[出題] 日本の図書館の歴史を扱った抜粋によると、大宝律令の中で制度化されたものは何か、答えてください。

ライブラリアン、本スキー、歴史スキーの皆さまはぜひ。
明治に「ビブリオテーク」「ライブラリー」として、輸入されたのが現在まで続く図書館。
それ以前からあった、図書館にあたるものを見ていく。
●古代の図書館
「図書」= 文字だけでなく、図も含む概念。『易経』の一節が語源。
漢書と仏書が最初の日本の資料。
・大宝律令の中で、「図書寮」が制度化。
→書司職。尚書、典書、女孺
・宮廷文庫、公家文庫、経蔵
●中世の図書館
閲覧可能なものが、多かった。
武家
・武家文庫(金沢文庫・名越文庫が有名)
・学校文庫(足利学校が有名)
寺社や公家
・寺院文庫(東福寺の普門院書庫・海蔵院書庫が有名)
・五山版(禅寺。出版社の役割)
・朝廷文庫→中国由来
・朝廷文庫(蓮華王院宝蔵(三十三間堂))

インターフェース要素の記録
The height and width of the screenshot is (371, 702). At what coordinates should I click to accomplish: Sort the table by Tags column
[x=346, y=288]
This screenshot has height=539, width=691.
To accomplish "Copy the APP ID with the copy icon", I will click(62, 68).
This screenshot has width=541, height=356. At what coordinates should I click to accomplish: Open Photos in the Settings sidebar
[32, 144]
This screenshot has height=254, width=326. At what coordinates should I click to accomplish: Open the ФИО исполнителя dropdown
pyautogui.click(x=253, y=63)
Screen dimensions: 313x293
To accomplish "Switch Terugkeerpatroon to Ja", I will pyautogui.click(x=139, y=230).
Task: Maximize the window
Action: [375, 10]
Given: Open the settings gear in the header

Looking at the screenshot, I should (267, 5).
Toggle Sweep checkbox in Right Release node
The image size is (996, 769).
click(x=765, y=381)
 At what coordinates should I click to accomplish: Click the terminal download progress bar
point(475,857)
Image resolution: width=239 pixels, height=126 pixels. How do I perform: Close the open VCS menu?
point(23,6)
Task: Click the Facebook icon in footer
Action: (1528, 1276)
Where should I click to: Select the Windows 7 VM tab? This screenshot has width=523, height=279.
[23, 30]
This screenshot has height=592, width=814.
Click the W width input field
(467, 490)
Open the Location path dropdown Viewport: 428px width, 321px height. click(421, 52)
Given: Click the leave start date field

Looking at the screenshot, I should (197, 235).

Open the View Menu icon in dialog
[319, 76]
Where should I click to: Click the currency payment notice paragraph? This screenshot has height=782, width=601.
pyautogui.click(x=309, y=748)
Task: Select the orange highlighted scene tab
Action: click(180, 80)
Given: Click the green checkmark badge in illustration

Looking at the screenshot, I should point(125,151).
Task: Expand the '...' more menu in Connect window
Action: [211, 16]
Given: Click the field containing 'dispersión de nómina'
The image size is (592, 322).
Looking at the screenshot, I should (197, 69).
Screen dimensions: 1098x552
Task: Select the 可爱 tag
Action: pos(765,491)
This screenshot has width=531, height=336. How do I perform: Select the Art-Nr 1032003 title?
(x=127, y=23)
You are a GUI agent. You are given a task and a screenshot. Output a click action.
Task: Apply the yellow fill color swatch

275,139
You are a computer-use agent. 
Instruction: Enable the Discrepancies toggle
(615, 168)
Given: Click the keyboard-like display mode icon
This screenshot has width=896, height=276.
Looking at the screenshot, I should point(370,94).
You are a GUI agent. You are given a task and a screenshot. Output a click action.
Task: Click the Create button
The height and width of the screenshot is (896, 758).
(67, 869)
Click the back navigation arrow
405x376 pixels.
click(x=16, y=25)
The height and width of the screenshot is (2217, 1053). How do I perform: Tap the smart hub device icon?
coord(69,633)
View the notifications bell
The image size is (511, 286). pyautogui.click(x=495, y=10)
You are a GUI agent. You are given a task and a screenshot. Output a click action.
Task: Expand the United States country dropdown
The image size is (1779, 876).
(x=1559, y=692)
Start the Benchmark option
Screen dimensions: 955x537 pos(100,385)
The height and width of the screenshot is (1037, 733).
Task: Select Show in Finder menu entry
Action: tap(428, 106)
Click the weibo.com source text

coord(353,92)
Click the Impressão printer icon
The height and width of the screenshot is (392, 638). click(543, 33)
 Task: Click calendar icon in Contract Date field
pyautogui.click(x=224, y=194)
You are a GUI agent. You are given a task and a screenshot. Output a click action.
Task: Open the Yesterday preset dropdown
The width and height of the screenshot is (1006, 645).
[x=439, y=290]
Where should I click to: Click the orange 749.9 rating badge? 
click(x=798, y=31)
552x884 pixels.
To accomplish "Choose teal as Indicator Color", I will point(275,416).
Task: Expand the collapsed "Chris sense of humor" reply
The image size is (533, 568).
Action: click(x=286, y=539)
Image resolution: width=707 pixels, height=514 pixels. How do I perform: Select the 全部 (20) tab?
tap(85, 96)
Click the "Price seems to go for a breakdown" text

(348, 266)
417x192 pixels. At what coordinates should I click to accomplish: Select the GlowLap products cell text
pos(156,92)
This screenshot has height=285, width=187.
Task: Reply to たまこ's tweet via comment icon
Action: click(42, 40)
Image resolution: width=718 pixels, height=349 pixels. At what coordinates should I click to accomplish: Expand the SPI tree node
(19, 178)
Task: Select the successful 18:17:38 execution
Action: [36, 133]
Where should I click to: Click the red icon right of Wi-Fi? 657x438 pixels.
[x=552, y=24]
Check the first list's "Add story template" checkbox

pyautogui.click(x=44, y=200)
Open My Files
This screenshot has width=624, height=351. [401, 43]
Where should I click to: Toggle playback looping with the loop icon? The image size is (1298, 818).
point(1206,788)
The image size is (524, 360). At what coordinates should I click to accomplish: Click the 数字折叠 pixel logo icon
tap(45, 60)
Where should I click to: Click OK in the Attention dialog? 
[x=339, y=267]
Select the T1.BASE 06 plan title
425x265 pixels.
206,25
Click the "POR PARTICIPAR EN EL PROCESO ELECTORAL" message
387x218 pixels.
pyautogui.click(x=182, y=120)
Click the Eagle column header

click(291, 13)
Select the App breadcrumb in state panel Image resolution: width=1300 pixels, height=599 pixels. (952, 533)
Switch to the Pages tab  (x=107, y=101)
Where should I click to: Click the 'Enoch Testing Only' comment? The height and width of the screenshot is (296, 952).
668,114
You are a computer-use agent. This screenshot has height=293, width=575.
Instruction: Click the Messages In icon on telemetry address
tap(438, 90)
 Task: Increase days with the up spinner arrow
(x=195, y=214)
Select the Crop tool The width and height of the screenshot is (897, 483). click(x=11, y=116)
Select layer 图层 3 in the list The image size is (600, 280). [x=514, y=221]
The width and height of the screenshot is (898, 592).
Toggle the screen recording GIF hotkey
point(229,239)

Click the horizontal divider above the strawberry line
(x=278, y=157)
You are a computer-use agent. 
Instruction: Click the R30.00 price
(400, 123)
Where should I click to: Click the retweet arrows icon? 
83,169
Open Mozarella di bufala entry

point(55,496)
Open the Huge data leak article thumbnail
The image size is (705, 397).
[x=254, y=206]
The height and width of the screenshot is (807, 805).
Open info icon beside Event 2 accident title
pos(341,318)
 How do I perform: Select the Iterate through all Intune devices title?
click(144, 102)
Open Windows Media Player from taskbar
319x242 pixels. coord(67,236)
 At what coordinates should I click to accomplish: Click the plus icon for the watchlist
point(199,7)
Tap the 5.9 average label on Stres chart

[解答] 図書寮